_WHAT THE EXERCISE ASKS_: Rewrite the entries from their first line through the line containing "This screenshot has", substituting "screen capture" for every "screenshot" and leaving everything else unchanged.

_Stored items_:
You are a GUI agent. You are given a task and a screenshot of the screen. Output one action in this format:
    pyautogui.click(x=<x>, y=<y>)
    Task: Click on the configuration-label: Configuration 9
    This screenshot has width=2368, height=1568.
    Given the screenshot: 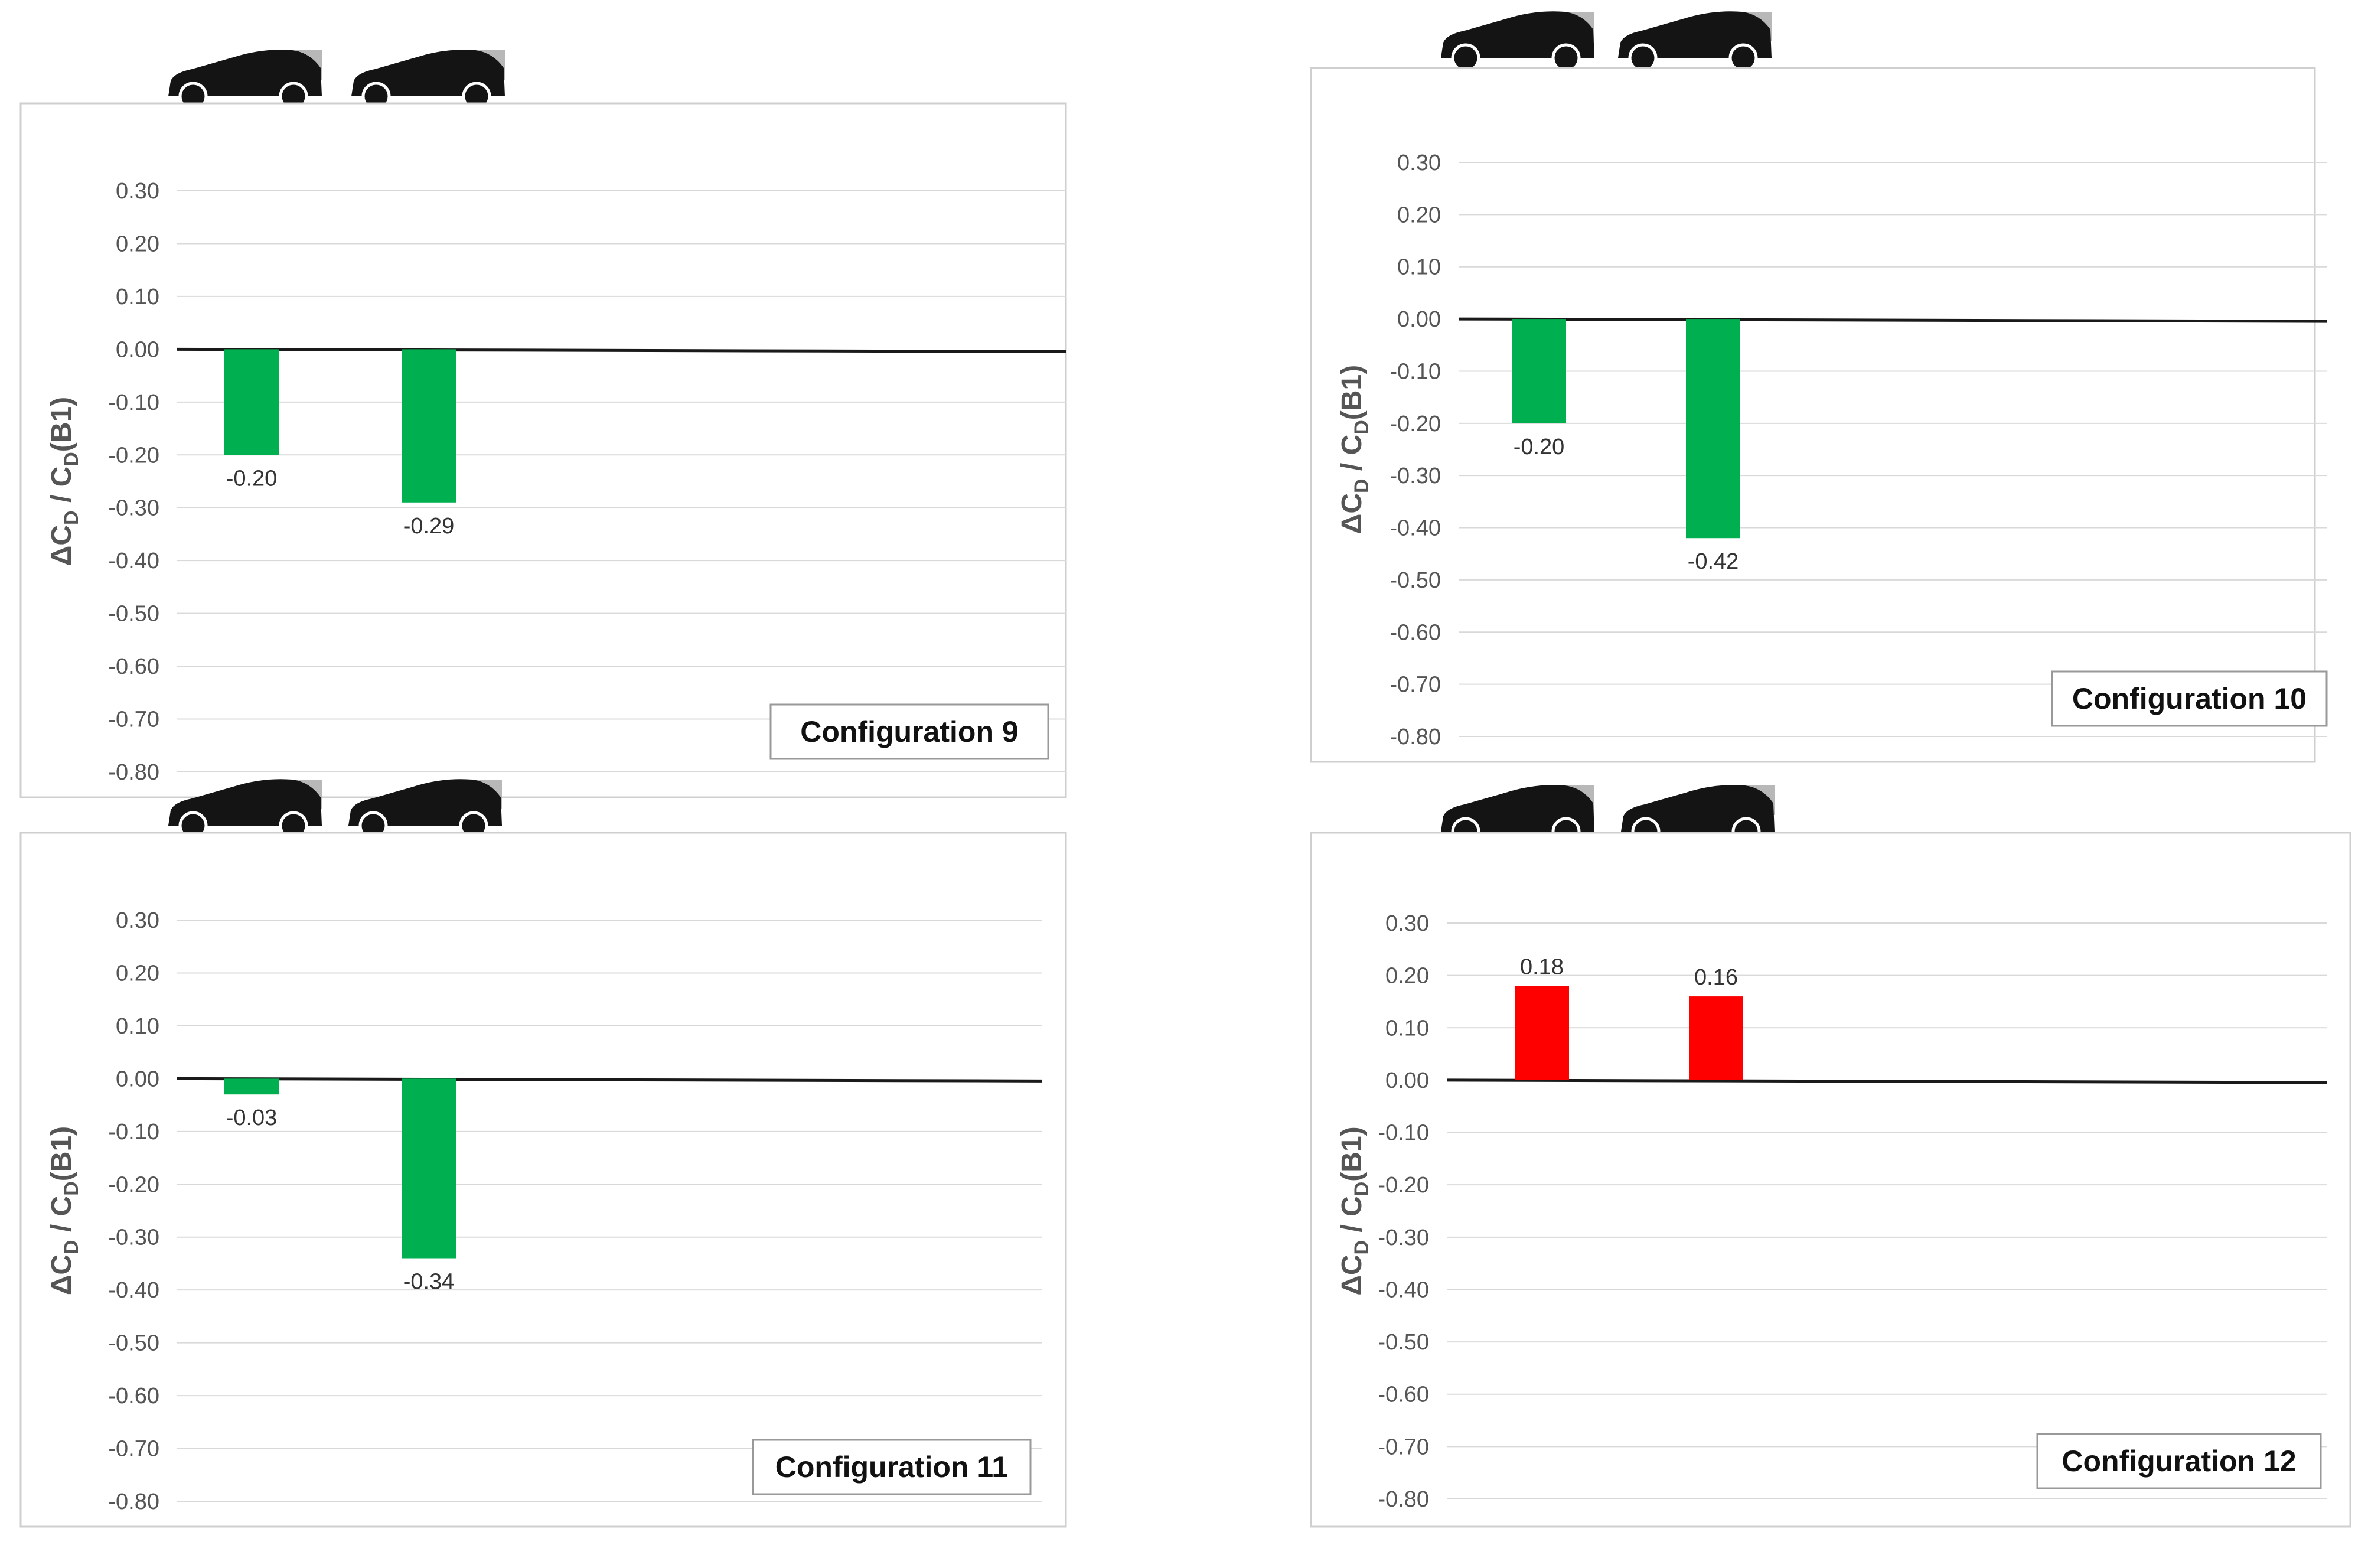 What is the action you would take?
    pyautogui.click(x=909, y=732)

_PROBLEM SOLUTION_:
You are a GUI agent. You are given a task and a screen capture of the screen. Output one action in this format:
    pyautogui.click(x=<x>, y=<y>)
    Task: Click on the configuration-label: Configuration 9
    This screen capture has width=2368, height=1568.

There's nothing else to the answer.